The European commission has sent two statements of objection to Qualcomm in an escalation of the antitrust investigation it started in July.

The investigation centers on the question of whether Qualcomm has used its strong position in the baseband chip market to stifle competition, either by paying customers for exclusivity or by selling its own products below cost.

“The European Commission has informed Qualcomm of its preliminary conclusions that the chipset company illegally paid a major customer for exclusively using Qualcomm chipsets and sold chipsets below cost with the aim of forcing its competitor Icera out of the market, in potential breach of EU antitrust rules,” said the EC statement.

This is the first time a specific competitor has been named in the case and it’s an intriguing one as Icera was acquired by chip company Nvidia in 2011. After trying to establish itself in the baseband game for four years Nvidia threw in the towel earlier this year with an announcement that it is winding down its Icera operations. The mention of Icera makes it likely that Nvidia has been instrumental in bringing this case to the attention of the EC, and that Nvidia thinks Qualcomm machinations were instrumental in Icera’s failure.

Funnily enough the first statement of objections alleges that Qualcomm has been paying off an unnamed “major smartphone and tablet manufacturer” since 2011. It also says the contract containing the exclusivity clause is still in effect so that’s four years of potential exposure for Qualcomm.
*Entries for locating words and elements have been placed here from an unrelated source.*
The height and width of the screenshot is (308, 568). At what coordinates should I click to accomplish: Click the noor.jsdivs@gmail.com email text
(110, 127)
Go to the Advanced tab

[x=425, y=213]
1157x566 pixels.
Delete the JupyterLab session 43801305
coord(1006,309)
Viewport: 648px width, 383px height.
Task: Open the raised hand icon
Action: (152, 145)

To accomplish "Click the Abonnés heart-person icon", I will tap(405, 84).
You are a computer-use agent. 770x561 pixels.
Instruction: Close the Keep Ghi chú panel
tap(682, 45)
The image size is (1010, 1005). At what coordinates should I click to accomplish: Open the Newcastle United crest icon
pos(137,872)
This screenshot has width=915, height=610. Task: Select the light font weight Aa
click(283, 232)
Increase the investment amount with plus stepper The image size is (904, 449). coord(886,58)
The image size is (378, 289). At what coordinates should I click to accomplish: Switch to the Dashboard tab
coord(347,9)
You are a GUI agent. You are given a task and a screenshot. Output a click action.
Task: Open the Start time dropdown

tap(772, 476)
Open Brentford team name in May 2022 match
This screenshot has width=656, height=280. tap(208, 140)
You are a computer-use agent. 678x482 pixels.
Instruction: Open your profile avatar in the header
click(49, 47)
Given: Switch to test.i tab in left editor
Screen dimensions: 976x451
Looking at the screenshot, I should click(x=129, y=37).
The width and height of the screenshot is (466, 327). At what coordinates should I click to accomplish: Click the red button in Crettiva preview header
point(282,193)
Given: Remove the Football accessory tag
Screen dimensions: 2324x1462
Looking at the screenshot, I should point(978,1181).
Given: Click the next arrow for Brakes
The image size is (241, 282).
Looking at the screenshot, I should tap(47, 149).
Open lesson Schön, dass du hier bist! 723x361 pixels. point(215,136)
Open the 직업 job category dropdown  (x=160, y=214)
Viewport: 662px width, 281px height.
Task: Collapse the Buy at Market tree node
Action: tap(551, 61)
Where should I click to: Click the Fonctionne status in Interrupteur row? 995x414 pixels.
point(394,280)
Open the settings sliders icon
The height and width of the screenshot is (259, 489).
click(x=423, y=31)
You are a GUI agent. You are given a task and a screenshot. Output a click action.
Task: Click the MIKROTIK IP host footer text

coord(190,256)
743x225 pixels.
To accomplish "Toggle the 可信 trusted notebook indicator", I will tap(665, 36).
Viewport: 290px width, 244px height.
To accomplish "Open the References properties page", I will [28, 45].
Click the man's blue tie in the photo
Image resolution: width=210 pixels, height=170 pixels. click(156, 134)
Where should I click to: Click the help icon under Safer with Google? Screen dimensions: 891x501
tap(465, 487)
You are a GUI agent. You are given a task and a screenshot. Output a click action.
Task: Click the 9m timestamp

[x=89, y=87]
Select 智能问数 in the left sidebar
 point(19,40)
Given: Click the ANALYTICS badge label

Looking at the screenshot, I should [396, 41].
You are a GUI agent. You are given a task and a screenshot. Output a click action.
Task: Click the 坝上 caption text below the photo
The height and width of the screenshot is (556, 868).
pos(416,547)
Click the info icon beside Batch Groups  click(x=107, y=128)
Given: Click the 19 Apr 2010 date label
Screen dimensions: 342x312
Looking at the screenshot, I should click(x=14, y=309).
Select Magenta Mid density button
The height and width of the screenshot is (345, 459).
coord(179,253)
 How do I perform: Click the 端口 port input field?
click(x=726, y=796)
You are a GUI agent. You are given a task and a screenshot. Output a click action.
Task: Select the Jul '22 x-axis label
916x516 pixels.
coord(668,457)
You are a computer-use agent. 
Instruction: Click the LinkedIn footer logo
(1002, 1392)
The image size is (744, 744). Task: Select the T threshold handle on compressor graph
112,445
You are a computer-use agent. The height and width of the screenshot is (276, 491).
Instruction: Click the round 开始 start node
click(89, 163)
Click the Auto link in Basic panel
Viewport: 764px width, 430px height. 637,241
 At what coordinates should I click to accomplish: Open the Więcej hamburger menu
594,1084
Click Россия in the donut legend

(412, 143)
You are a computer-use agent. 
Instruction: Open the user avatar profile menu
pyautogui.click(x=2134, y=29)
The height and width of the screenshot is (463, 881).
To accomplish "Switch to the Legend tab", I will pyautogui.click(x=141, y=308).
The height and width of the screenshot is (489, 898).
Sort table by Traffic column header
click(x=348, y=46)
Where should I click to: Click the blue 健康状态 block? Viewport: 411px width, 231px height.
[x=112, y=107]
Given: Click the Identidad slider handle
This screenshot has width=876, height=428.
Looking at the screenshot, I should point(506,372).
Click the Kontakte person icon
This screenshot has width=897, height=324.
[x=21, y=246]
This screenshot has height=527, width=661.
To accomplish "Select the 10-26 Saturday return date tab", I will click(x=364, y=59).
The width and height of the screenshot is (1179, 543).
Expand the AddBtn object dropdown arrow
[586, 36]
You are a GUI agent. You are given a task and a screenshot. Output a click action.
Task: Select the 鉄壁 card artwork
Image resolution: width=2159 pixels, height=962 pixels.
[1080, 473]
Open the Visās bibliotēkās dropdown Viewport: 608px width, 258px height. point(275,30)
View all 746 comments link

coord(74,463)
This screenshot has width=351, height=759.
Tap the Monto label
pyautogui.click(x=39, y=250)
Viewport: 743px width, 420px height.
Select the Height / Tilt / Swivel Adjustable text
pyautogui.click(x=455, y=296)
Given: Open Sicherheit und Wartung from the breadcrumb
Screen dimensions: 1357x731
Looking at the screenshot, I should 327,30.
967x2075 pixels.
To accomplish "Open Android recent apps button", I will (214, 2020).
It’s not clear whether the manufacturer might also be sanctioned.

The second statement specifically refers to Icera, and alleges that Qualcomm engaged in ‘predatory pricing’ to stifle the growing competitive threat from Icera between 2009 and 2011. “In the Commission’s preliminary view, Qualcomm reacted to that threat by selling certain quantities of its UMTS baseband chipsets to two of its customers at prices that did not cover Qualcomm’s costs, with the aim of forcing Icera out of the market,” said the EC statement.

“Many consumers enjoy high-speed internet on smartphones and other devices – baseband chipsets are key components that make this happen,” said Competition Commissioner Margrethe Vestager. “I am concerned that Qualcomm’s actions may have pushed out competitors or prevented them from competing. We need to make sure that European consumers continue to benefit from competition and innovation in an area which is at the heart of today’s economy.”

Qualcomm has issued a statement of its own, stressing that these matters had been previously disclosed by the company and clarifying that the second statement refers specifically to three chipsets that were incorporated into USB connectivity dongles, designed for laptops.

“Qualcomm has been cooperating with the Commission since the outset of these matters, and now that we’ve received the Statements of Objections, we welcome the chance to formally respond,” said Qualcomm General Counsel, Don Rosenberg. “We look forward to demonstrating that competition in the sale of wireless chips has been and remains strong and dynamic, and that Qualcomm’s sales practices have always complied with European competition law.”

The EC has given Qualcomm three months to respond to the first objection and four months for the second, during which it will be working on ways to change the Commission’s mind.